Дедушка и бабушка шли от дома, растопырив руки.
Внуки, прилежные, чистенькие, нарядные, побежали им навстречу и вручили им подарки.
— Ох ты, мой хороший!
— Девочка моя родная!
Вылизали внучат. Расцеловались с родителями.
— Здравствуй, папа.
— Здравствуй, Володя.
— Здравствуйте, мама.
— Здравствуй, Вова.
Пошли к дому родственной гурьбой. Володя держал тещу под руку, любимую жену — за плечи.
С веранды спускались многочисленные тетушки, родственники и знакомые бабушки, в них Новиков никак не мог разобраться. Тетушки охали, ахали и восклицали, и Новиков никак не мог понять, то ли это из-за «хорошего» воспитания, то ли из-за врожденного идиотизма.
Потом Володя фотографировал их в разных композициях и составах.

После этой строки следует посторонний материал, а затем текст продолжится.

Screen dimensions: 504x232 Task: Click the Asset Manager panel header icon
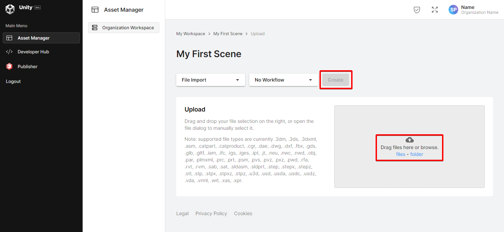[x=95, y=10]
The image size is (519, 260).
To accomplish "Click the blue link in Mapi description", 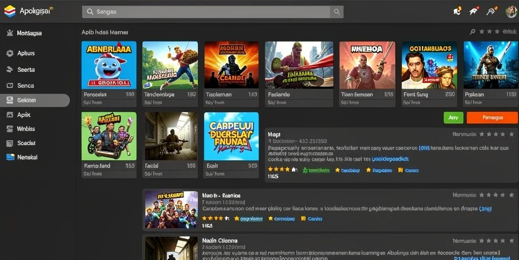I will pyautogui.click(x=391, y=159).
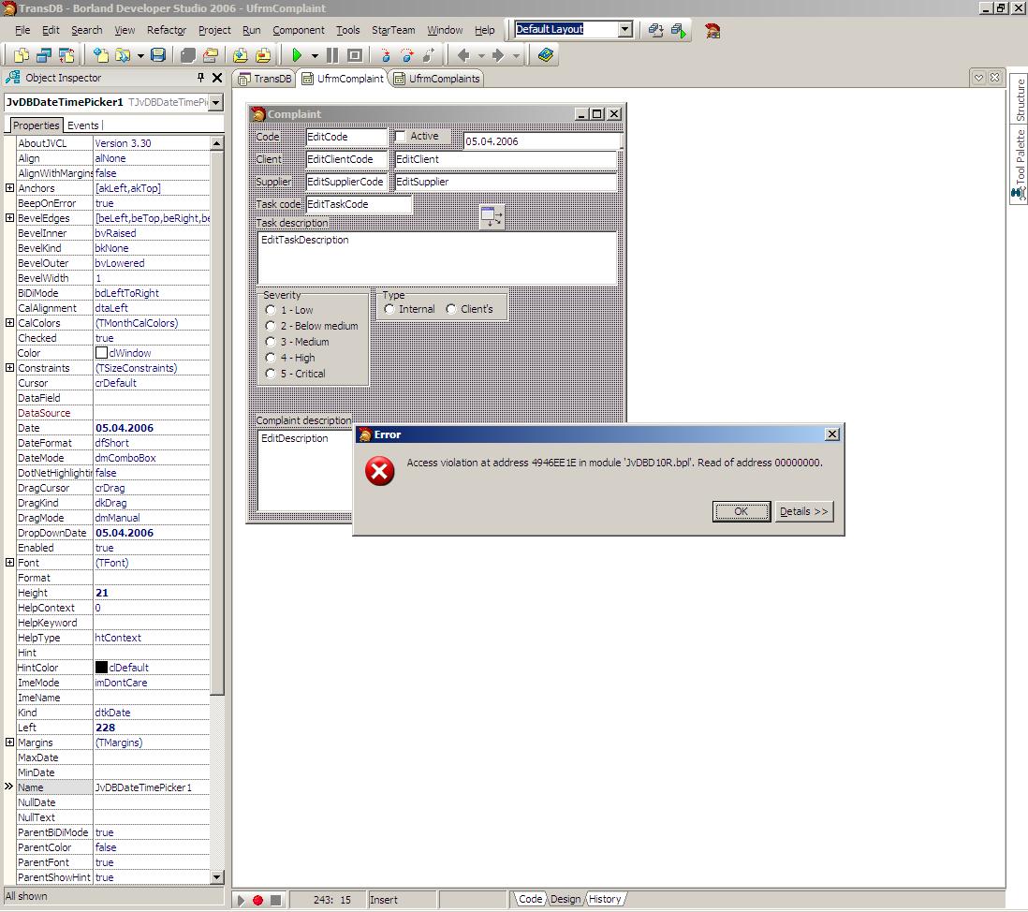Viewport: 1028px width, 912px height.
Task: Click the EditTaskCode input field
Action: [x=359, y=204]
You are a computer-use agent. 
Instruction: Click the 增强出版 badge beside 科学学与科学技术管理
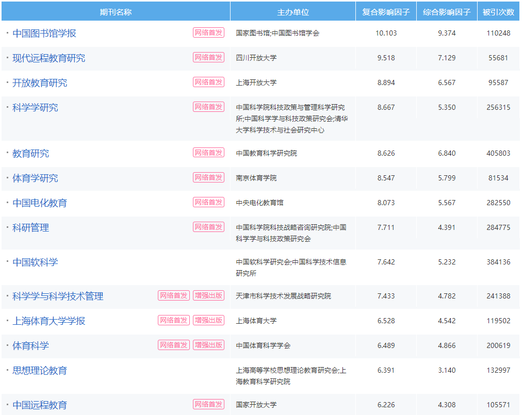tap(208, 296)
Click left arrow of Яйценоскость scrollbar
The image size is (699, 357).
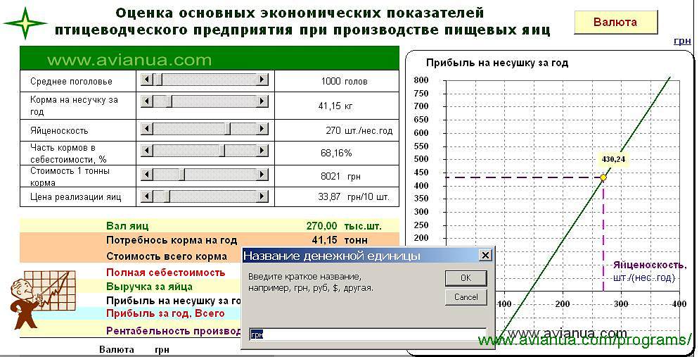146,129
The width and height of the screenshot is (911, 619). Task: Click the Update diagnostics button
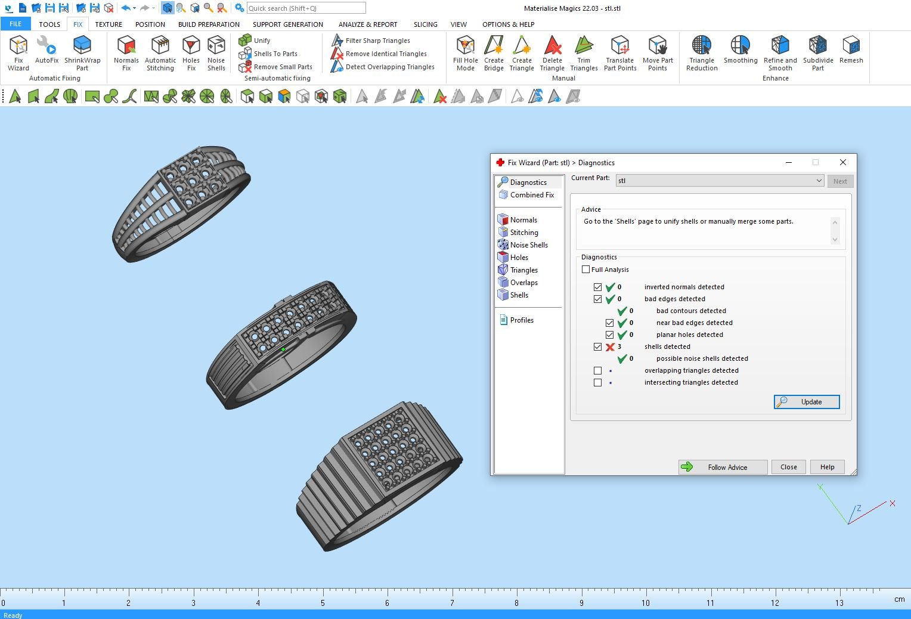click(807, 402)
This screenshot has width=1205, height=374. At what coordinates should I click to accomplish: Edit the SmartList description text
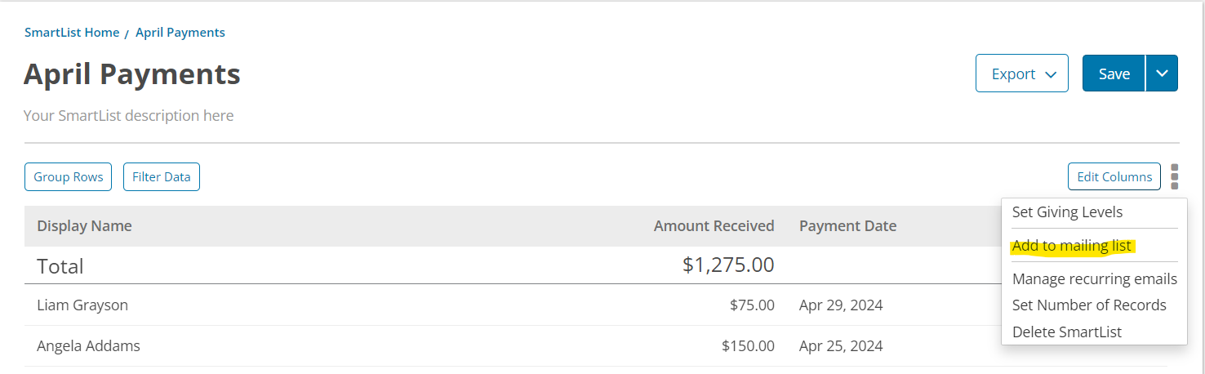(x=128, y=116)
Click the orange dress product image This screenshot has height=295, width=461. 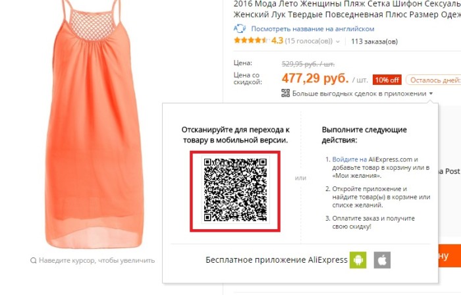(94, 124)
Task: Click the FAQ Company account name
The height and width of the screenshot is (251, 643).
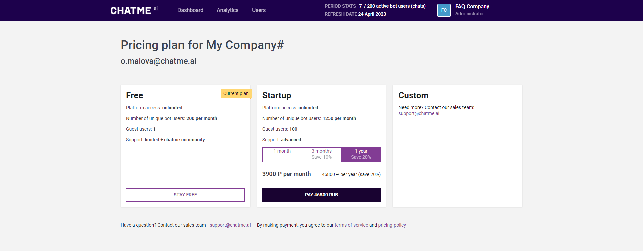Action: tap(472, 7)
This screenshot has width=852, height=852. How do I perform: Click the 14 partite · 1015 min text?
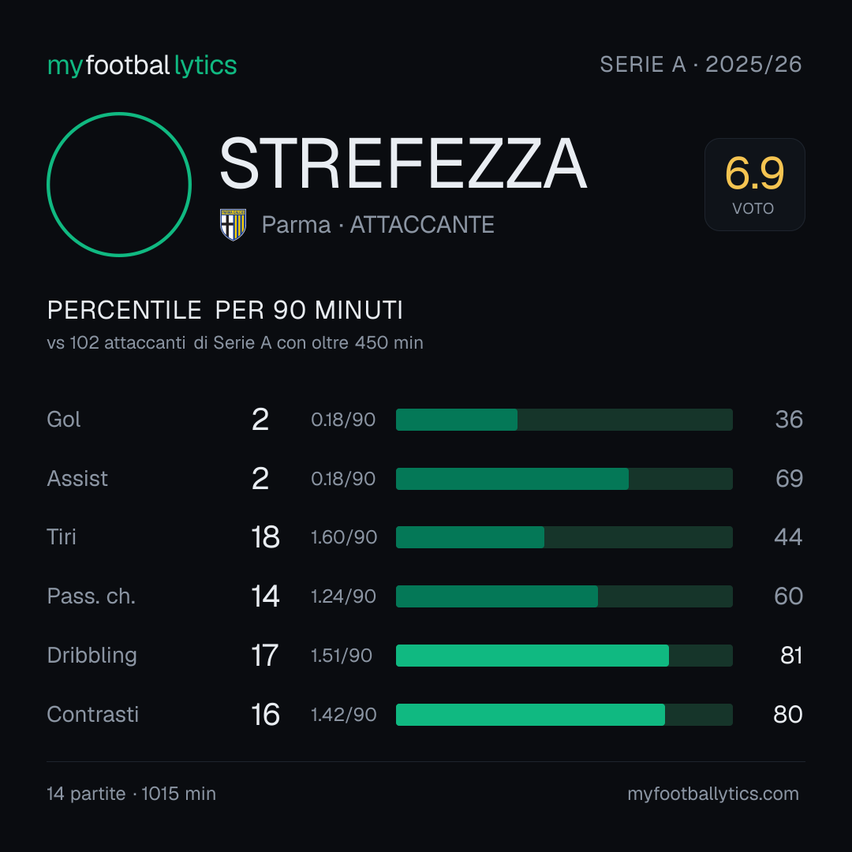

Потом он играл со своей женой Ларисой в бадминтон, а старшие накрывали на стол.
— Может, тебе маме помочь? Мама, может, Лариса поможет вам?

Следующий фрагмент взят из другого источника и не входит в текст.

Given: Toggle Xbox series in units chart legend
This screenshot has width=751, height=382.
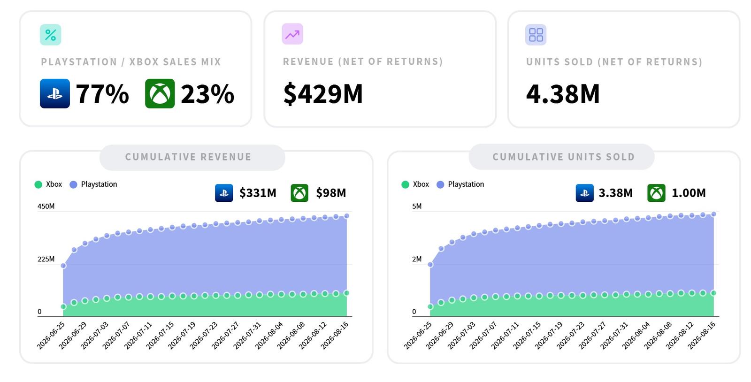Looking at the screenshot, I should [415, 184].
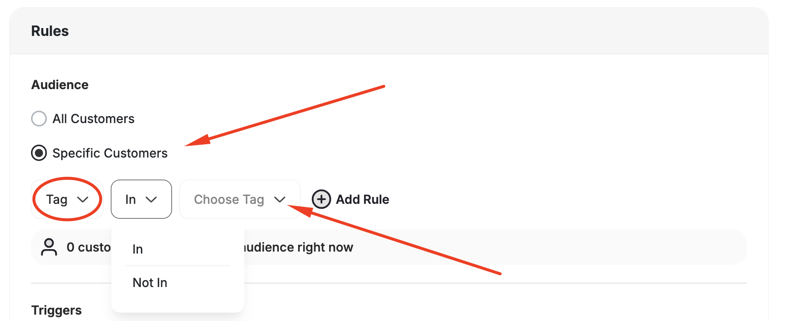
Task: Click the Add Rule plus icon
Action: 321,199
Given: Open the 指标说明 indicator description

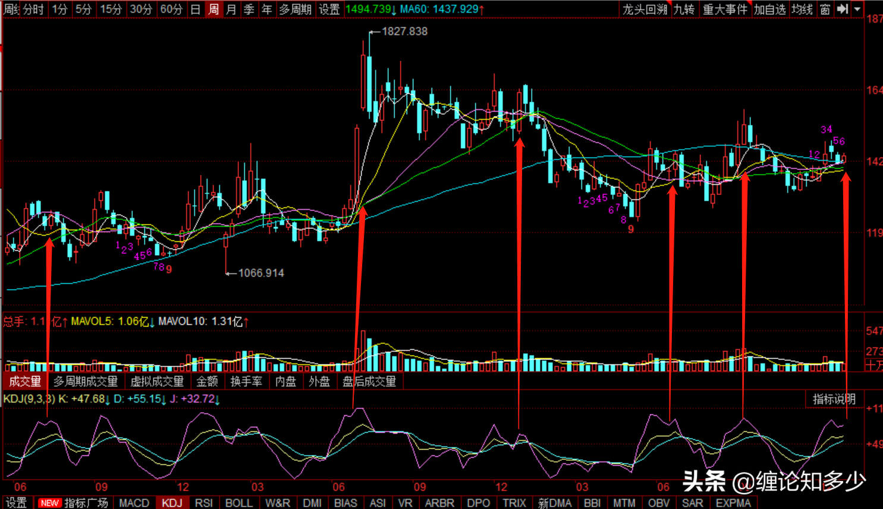Looking at the screenshot, I should (834, 399).
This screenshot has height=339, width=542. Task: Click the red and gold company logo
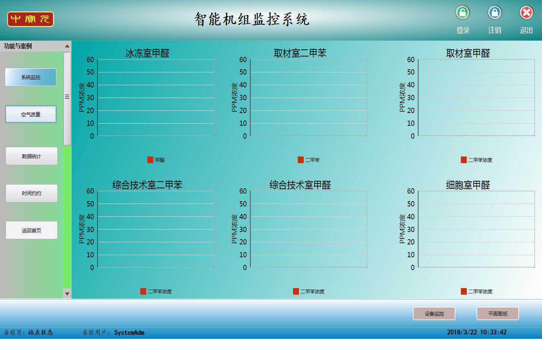[x=30, y=19]
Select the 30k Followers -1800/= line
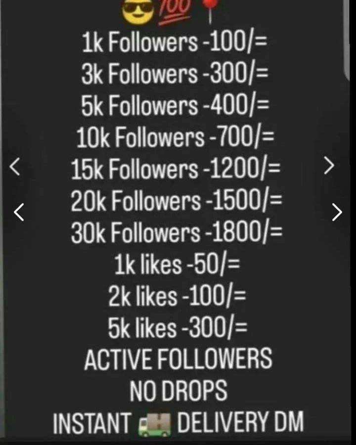 (177, 233)
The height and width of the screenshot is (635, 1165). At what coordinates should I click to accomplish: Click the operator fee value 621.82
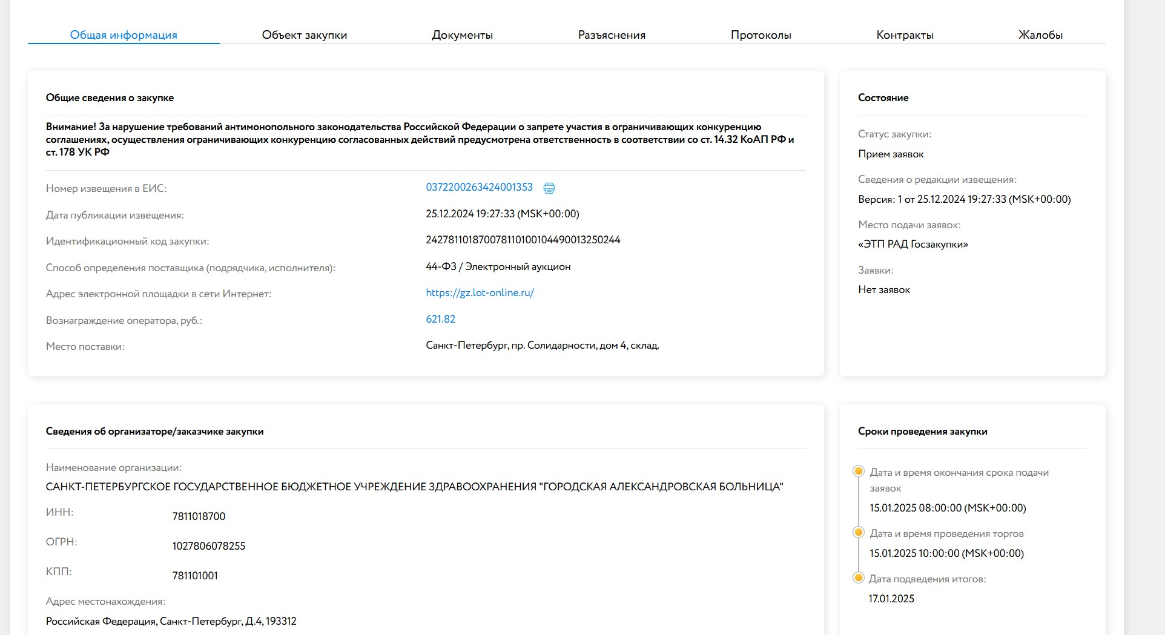click(440, 319)
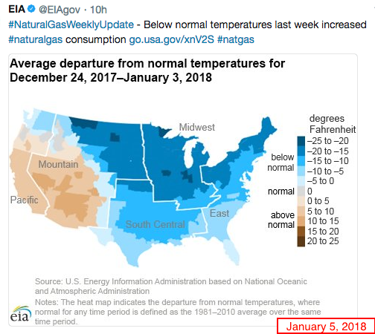Open the eia logo at bottom left
Viewport: 375px width, 334px height.
pos(21,314)
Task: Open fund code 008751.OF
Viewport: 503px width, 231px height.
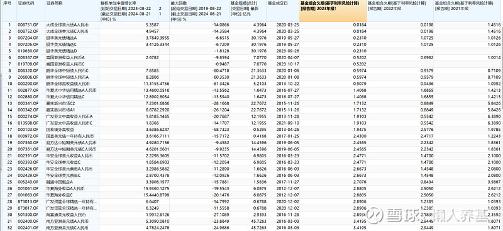Action: point(28,25)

— Какой ты заботливый, — сказала жена. — Как тещу любишь.
— Слушай, малыш, ну чего ты портишь такой прекрасный день?
Тесть вышел из глубины дома с каким-то загадочным импортным транзистором. Передавала вражеская волна.
Женщины сразу замахали на него руками.
— Выключи, выключи эту зурну!..
Дедушка даже не посмотрел в их сторону.
— Видал, — сказал он зятю, — как шуруют? Умеют, подлецы, работать, умеют. В любую щелку умеют нос засунуть.
— Элементарщину порют.
— Хе-хе. Не скажи. Слушать надо. Тебе особенно. Врага знать надо.
Прибежали дети. Запрыгали. Ничего не придумали, опять убежали. Дедушка крикнул вслед:
— А какая у нас белочка живет!
— Где, где?
— А вот там… Стали смотреть.
— Как ее подбить? — спросил Никита.
— Зачем ее подбивать, она хорошая.
— Ка-а-ак дать в глаз. Из рогатки ее можно убить? Папа, из рогатки ее можно убить?
Папа посмотрел, прикинул.
— Можно, если маленьким шариком и попадешь. Можно…
— Белка — живая природа, — важно вмешалась Юля. — Ее охранять надо.
— Ее охранять, а тебя подбить. — Никита прищурил глаз, будто целился.
— Правильно Юля говорит, — вмешался дедушка. — Природу беречь надо.
Били в гонг.
— К столу, к столу!
Сидели за столом на веранде в соломенных креслах-качалках. Обед кончился, и все наслаждались беседой, потягивая пиво и соки. Говорила одна из бабушкиных подружек.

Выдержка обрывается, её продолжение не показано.